Required action -
Please find the line that holds "Click the Other extractions devices icon" below and reproduce it, along with every line after it through the end, exactly and without pictures.

=== Begin Enclosure ===

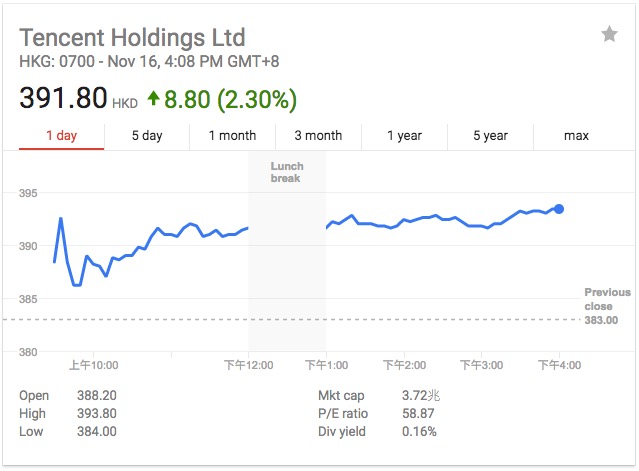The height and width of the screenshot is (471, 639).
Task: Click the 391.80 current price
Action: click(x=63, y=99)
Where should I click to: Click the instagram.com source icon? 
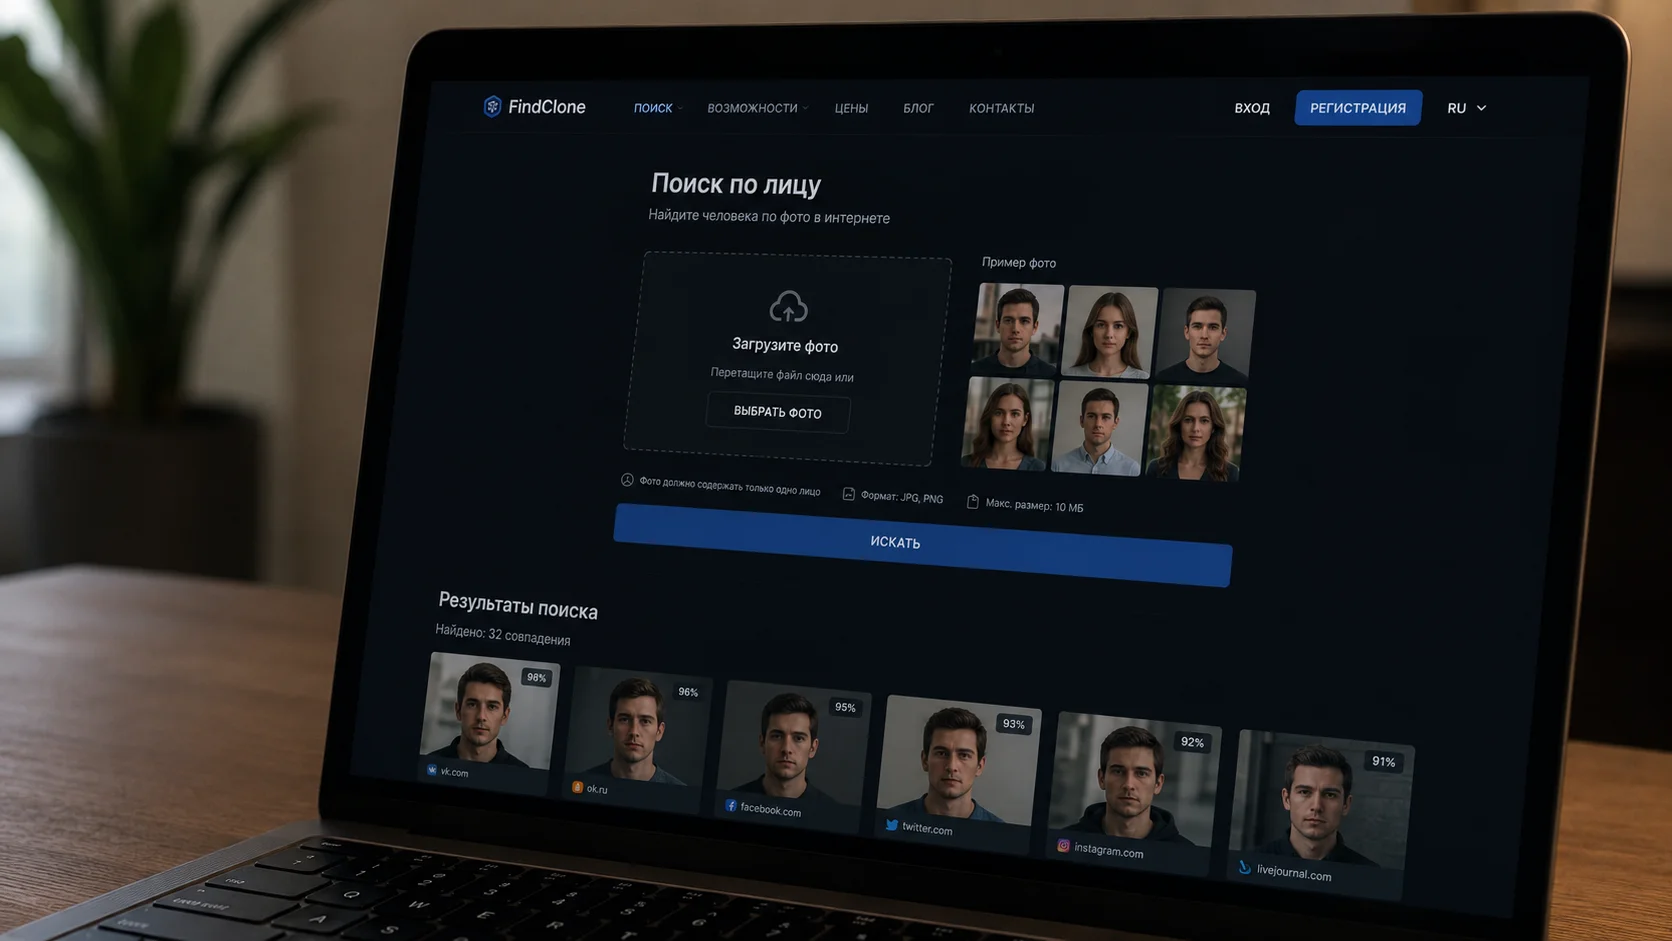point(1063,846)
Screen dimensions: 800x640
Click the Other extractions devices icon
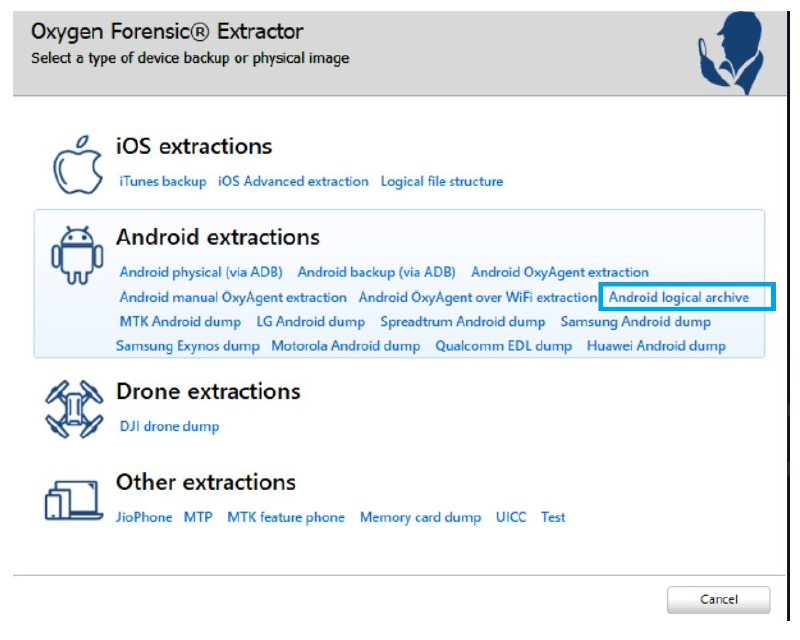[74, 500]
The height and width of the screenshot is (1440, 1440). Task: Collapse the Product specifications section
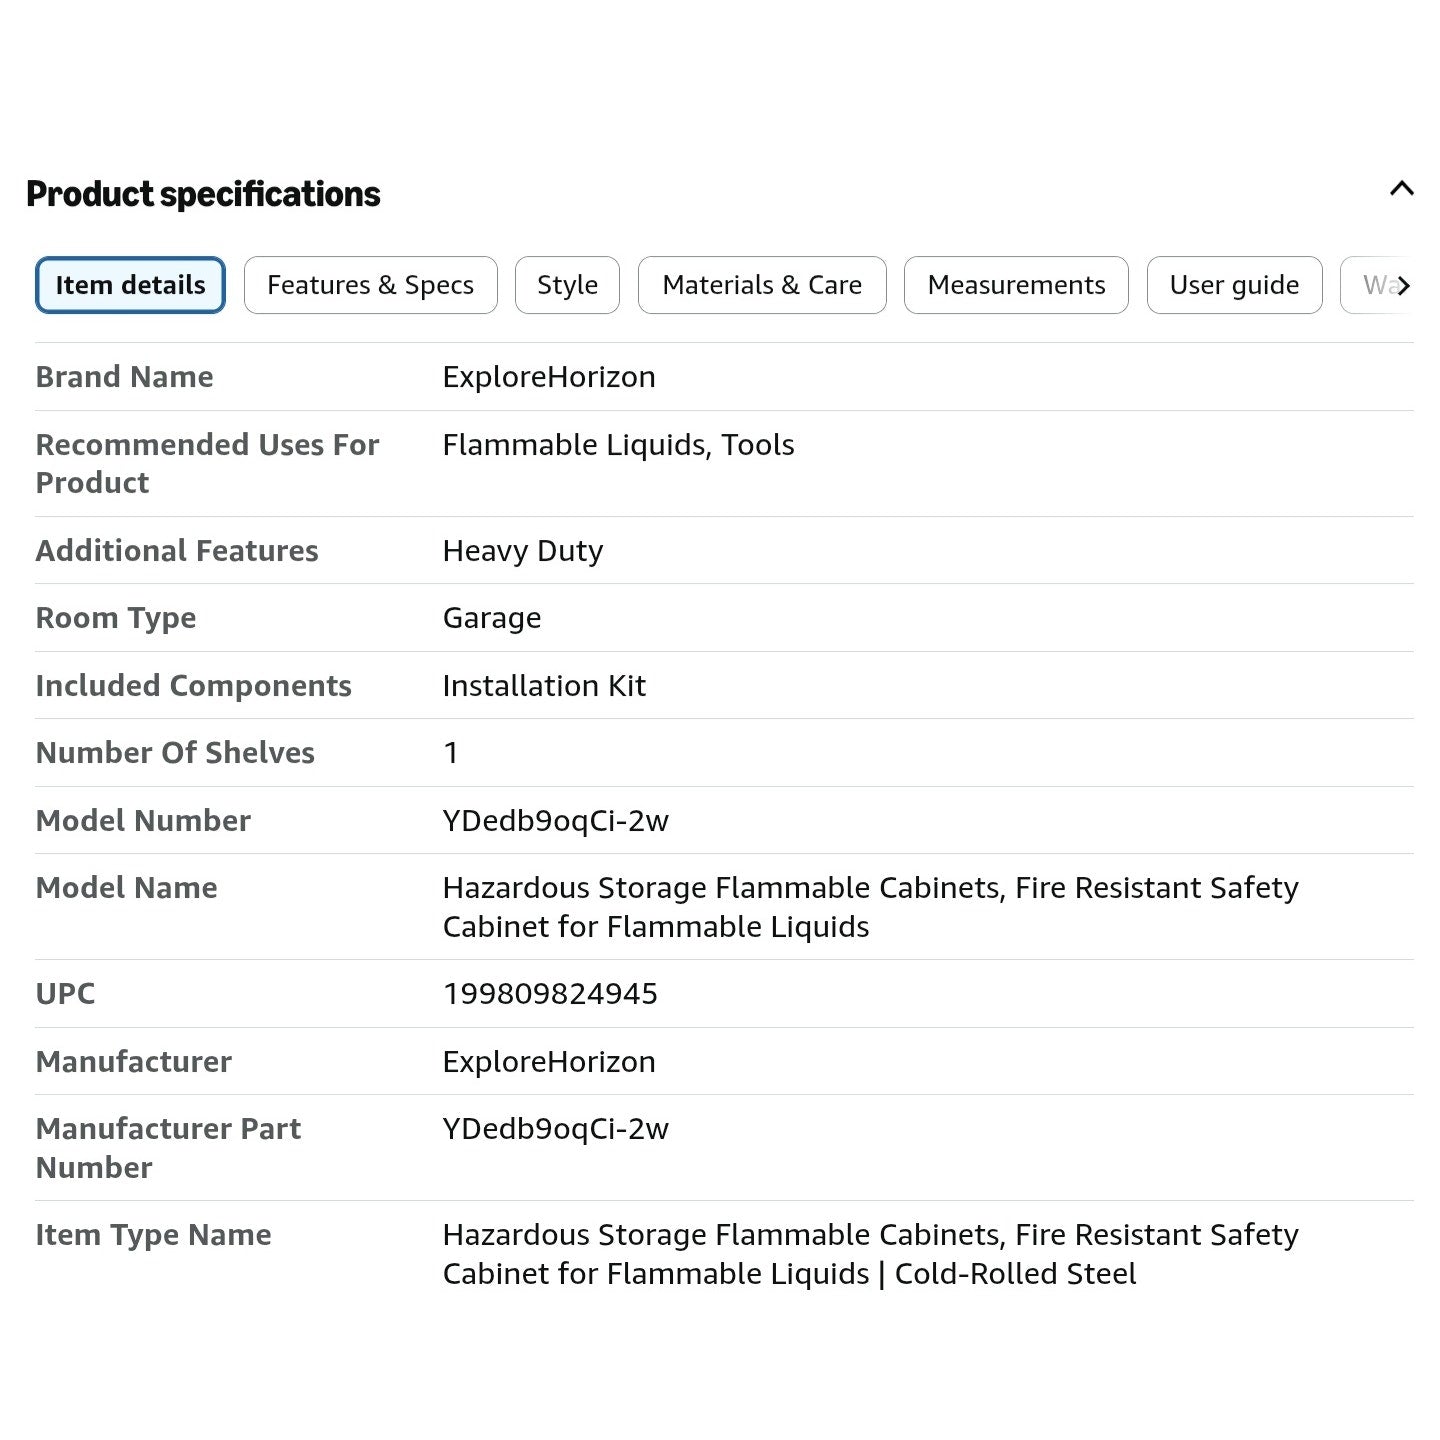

=== End Enclosure ===

Task output -
Click the Other extractions devices icon
[74, 500]
The height and width of the screenshot is (1440, 1440). Task: Collapse the Product specifications section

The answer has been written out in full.